Q4: I’m a one-man band with a niche group of clients in aviation. Is there any value in my business, or is it best that I simply shut it down when I retire?
Kev Ryan: I’ve never been unable to sell an accounting business. And niches are typically scalable. Even if your niche is not scalable, it will be attractive to a business looking to diversify.
To one particular group, I have sold accounting firms specialising in: startups, legal businesses, pubs and strata titles. That firm made the acquisitions to diversify its risks.
Every business has value.
Q5: One of my staff members is resistant to change and might cause trouble during an acquisition or merger. What can I do?
Kev Ryan: This is a problem that I have to look for when I work with a client, and it can be a very serious one.
You need to get ahead of it, because this person can blow deals up, particularly if they own any goodwill.

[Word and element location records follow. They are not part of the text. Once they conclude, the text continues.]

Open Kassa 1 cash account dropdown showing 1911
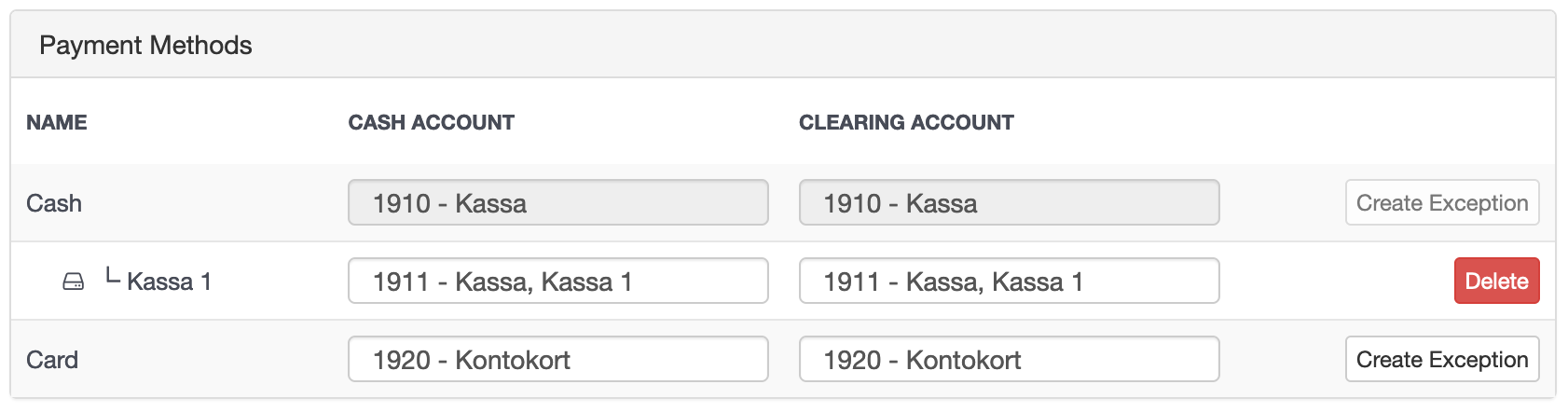pyautogui.click(x=558, y=281)
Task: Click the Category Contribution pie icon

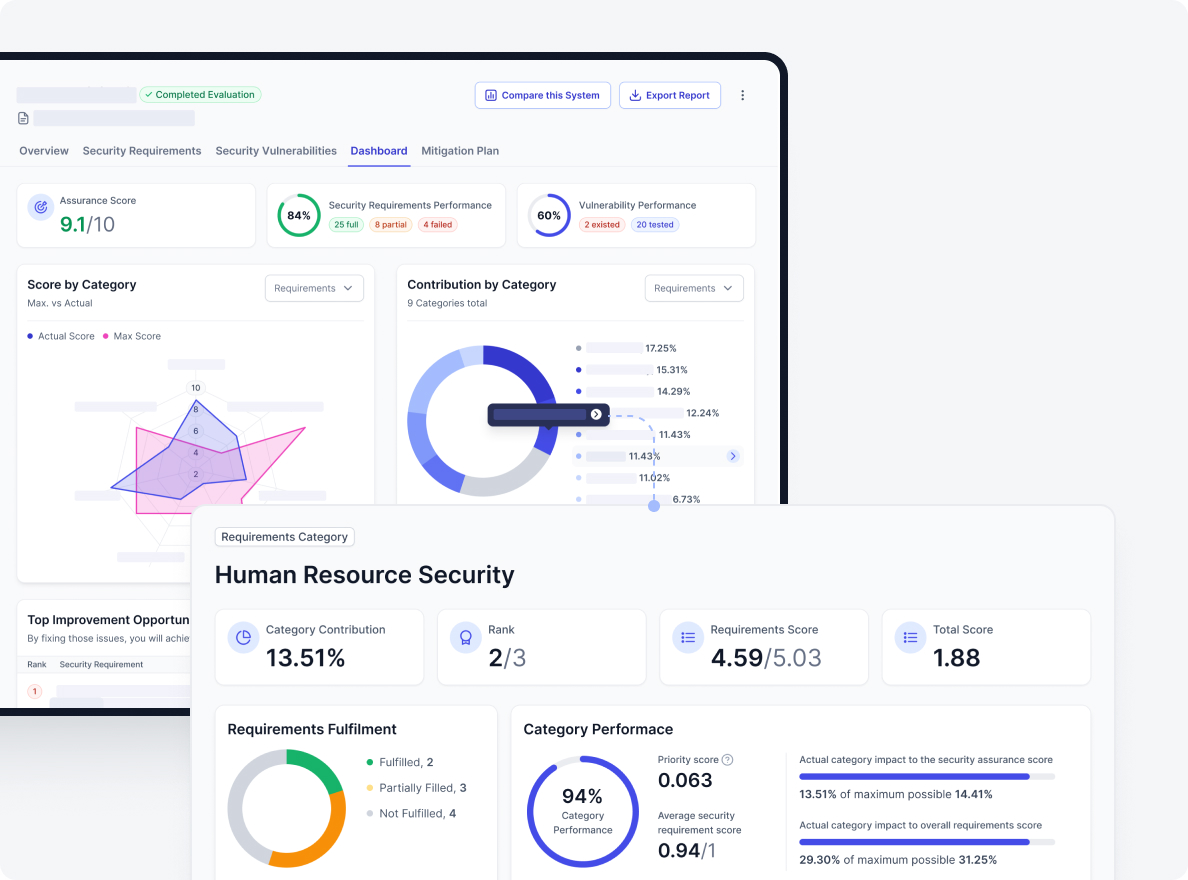Action: [x=243, y=638]
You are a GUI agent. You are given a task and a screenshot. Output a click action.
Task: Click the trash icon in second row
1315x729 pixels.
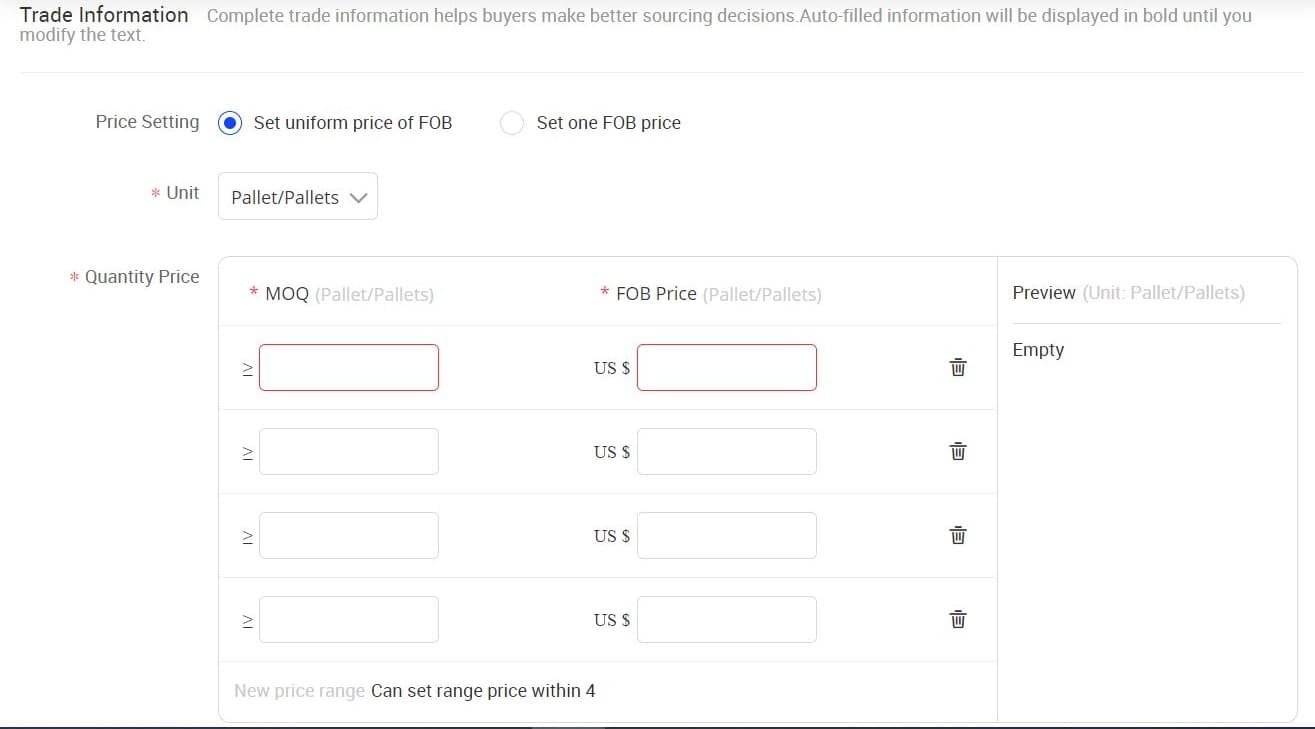[x=957, y=451]
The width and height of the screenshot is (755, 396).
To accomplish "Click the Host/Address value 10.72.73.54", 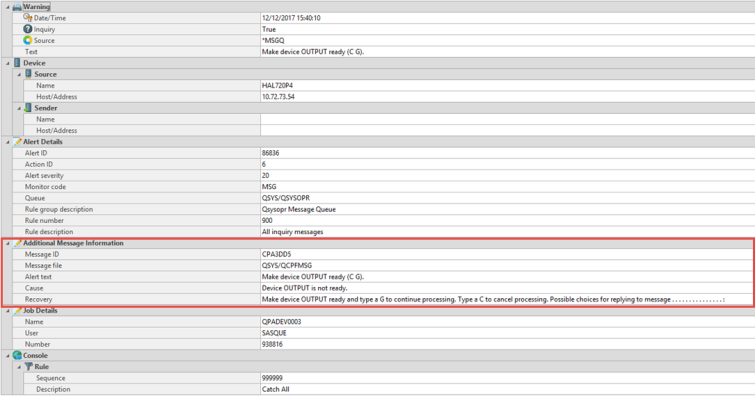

The identification of problem team members at the start is critical. You have to manage them out of the business, from an HR perspective, before we come close to doing a deal.
This is not uncommon. Key stakeholders in small firms can be deal breakers. At the same time, they can be great assets. They can be deal makers. But you do need to identify the bad ones and exit them from the business before they spook buyers.
Q6: I heard people are getting $1.30 per dollar of revenue for their practice. Can I expect the same sale price?
Kev Ryan: There are a few brokers out there trying to spruik these sorts of prices, and it’s mostly rubbish. Also, comparison in any form is a dangerous thing when you don’t know the circumstances leading to someone else’s outcome.
Every deal is extremely specific. That’s why we go to market, nine times out of 10, with no price. We bring the market to our client and drag out offers. Our job is to bring the best buyers and therefore encourage the best price.
Q7: I want to acquire a small parcel, but only if it’s business clients and if it comes with an experienced manager. I'm willing to pay 80c in the dollar.
Kev Ryan: I mentioned that I sometimes receive some clangers. This is one of them.
This is a question from a person who has very little knowledge of the market. Sometimes, owners of smaller businesses come to me and say they want to add $300,000 or $500,000 to their book, but it has to be all platinum clients.
That acquisition doesn’t exist. And if it did, you’ll find yourself in a fierce bidding war. Smaller fee parcels of all Utopia clients just don’t exist.
Someone asked me this the other morning. Not only did he want a unicorn, it had to be within a couple of kilometres of his current office! I said it was too early in the day to be that drunk.
Any sale or acquisition can be successful, but only if people come into it with the right attitude, with willingness to create a win/win for everybody involved, and having been well advised.